**What to work on:**
For each record below, output its text exactly and skip any picture.
--- Source records Enclosed Below ---
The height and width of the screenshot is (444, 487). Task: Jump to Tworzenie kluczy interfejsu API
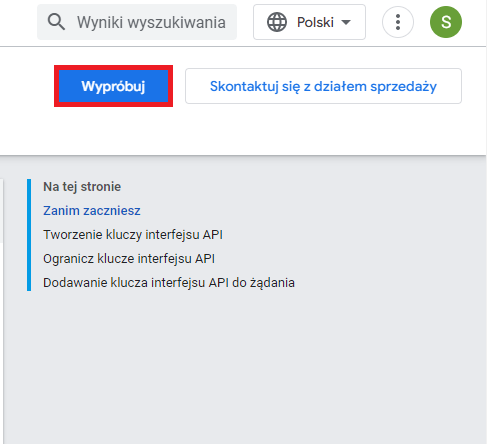pos(133,235)
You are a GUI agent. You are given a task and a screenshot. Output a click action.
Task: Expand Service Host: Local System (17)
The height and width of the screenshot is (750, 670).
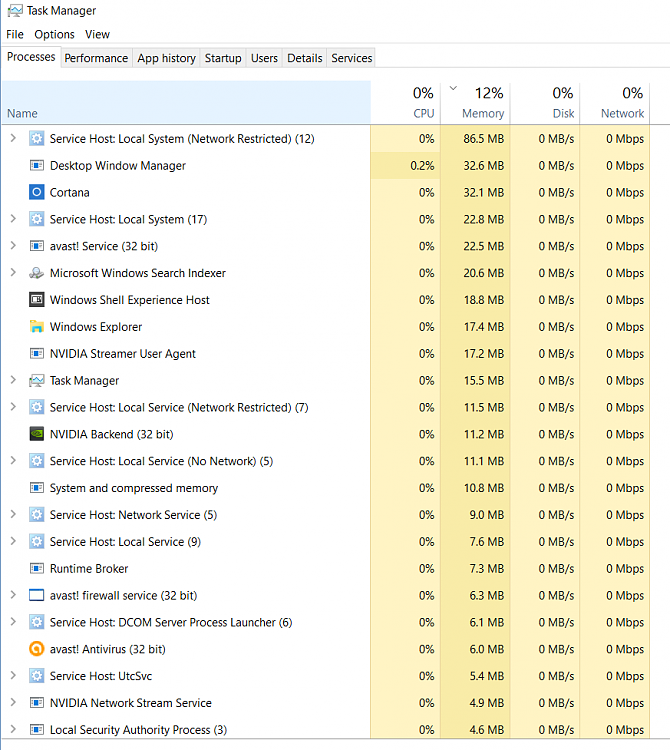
--- End of Enclosed Source records ---
**Final answer:**
The height and width of the screenshot is (444, 487). Task: Jump to Tworzenie kluczy interfejsu API
pos(133,235)
You are a GUI agent. You are given a task and a screenshot. Output a click action.
Task: Expand Service Host: Local System (17)
The height and width of the screenshot is (750, 670).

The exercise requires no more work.